Он хихикнул. Полковский, довольный, что может освободиться от приторной благодарности немца, с охотой согласился, пропустил немцев вперед, провел их на бак, потом по узкому трапу в помещения команды, которые почти все были заняты спасенными женщинами и детьми.

В первой каюте находились немолодая немка, уже пришедшая в себя после пережитого страха и опасности, и мальчик. Они аппетитно поедали масло с хлебом и яичницу, принесенные им Марусей. Мальчик пил какао. При виде немецкого капитана женщина перестала есть и встала. Тэпке, казалось, не обратил на нее внимания, а умилялся гостеприимством, белыми подушками, завтраком и все что-то говорил о великодушии и доброте.

Обойдя все каюты, Тэпке остановился в коридоре и всплеснул руками, сокрушенно покачивая головой:

— О, ошень не добро.

— Что? — насторожился Полковский.

— Мой спасенный сделаль виселайт ваше команда.

— Это ничего, — ответил Полковский, подымаясь на палубу вслед за немцами. — Уже скоро порт.

Глаза немца блуждали под лицемерно опущенными веками. Он восторгался самоотверженностью русской команды и настойчиво говорил:

— Мы не можем зло потребляйть ваше феликодушие.

— Вот же берег, — недоумевал Полковский, показывая на иллюминатор, в который было видно море, голубое небо, маленький блик солнца и на горизонте — подернутую дымкой полоску земли. — Не больше трех часов ходу.

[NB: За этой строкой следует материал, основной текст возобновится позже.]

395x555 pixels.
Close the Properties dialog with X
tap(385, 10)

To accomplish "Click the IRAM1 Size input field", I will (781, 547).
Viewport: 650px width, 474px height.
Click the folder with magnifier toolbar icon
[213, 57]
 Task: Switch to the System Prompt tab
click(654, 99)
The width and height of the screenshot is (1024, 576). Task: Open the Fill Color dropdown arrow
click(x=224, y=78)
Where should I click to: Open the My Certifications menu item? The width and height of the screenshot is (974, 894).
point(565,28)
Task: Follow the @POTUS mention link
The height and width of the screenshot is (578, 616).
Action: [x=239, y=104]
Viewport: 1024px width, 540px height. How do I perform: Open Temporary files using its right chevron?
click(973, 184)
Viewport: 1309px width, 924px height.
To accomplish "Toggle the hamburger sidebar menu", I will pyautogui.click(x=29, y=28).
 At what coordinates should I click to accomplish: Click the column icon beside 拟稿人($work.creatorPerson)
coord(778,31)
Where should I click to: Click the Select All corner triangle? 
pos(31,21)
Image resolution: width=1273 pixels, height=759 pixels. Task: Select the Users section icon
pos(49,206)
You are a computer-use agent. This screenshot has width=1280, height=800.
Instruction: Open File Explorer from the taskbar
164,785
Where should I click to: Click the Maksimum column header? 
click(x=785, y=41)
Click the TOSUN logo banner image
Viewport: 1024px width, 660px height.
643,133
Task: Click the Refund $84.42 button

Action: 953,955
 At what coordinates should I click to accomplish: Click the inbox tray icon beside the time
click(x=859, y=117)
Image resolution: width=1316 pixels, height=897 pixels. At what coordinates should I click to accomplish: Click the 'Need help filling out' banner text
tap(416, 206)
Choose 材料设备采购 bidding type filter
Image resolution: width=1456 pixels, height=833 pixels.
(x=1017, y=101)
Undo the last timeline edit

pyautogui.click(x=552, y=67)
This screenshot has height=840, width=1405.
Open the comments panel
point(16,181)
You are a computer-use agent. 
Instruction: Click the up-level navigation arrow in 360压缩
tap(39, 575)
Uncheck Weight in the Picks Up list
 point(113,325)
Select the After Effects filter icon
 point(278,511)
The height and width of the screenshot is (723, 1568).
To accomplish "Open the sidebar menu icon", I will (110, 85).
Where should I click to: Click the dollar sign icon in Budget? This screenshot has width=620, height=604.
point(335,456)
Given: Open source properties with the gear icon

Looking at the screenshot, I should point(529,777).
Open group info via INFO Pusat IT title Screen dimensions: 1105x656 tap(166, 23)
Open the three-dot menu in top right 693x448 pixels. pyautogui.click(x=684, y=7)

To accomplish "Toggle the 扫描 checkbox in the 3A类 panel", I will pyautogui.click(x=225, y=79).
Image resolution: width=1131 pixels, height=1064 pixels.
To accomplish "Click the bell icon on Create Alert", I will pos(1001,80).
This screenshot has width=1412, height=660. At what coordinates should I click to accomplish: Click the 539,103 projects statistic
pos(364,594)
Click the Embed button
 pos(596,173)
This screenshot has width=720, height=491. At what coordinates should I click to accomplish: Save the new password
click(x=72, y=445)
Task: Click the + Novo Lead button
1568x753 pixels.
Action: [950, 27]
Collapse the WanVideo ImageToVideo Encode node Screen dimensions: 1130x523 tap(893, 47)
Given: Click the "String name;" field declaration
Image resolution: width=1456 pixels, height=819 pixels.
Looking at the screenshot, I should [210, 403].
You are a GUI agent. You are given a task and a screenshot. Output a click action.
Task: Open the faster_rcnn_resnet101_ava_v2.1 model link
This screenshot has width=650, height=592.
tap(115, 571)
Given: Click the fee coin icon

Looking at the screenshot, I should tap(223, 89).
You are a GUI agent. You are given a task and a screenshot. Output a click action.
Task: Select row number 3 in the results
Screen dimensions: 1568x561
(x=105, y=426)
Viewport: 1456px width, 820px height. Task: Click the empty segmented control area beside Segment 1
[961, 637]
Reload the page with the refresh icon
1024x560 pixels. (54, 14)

Но Тэпке смиренно просил; и опять Полковскому показалось, что немец чего-то боится. Полковский пожал плечами:

— Как хотите.

Тэпке обрадовался. Его круглое лоснящееся лицо покраснело от удовольствия, он горячо поблагодарил и вдруг заторопился: он попросил вызвать женщин и детей в коридор, потом грубо обратился к ним. Лицо его сделалось злым, маленькие глазки застыли. Слова как будто хлестали. Полковского поразила эта резкая перемена. Женщина с мальчиком испуганно слушали, но покорно стали собираться. Кончив говорить, Тэпке повернулся к Полковскому и заискивающе улыбнулся.

Раненых мужчин он увез на своем боте. На шлюпки, теперь уже спущенные без большого труда, посадили женщин, детей; и девять русских моряков перевезли их на сильно накренившийся, полузатопленный немецкий пароход.

Шлюпки вернулись без происшествий, их подняли на борт. Полковский дал полный ход, и «Евпатория» потянула за собой на толстом буксире изуродованный и беспомощный «Дейчланд».

В девять часов утра радист «Евпатории» подал капитану шифрованную радиограмму. По мере того как смысл радиограммы обнажался, беспокойство возрастало: текст был тревожный и непонятный.

«Капитану „Евпатории“ Полковскому, — писалось в ней, — где бы вас ни застала эта радиограмма зпт немедленно возвращайтесь назад зпт идите максимальной предосторожностью зпт прекратите передачу по радио тчк Мезенцев».

Было уже поздно: входили в порт.

Как только вошли в порт, немцы обрубили буксир, бросили якорь и просемафорили, что «Евпатория» им не нужна. Все это было проделано с грубой бесцеремонностью, оскорбившей Полковского и на минуту вытеснившей тревогу и недоумение.

— Не надо, — сказал он штурману, намеревавшемуся спросить, в чем дело.

А через час, когда на борт «Евпатории» прибыли турецкие власти и передали потрясающую весть, Полковскому, как и всей команде, стало понятно поведение немецких моряков. Полковский долго не мог прийти в себя. Он был потрясен и ошеломлен коварством. Потом он всем сердцем почувствовал, что произошло что-то ужасное, непоправимое.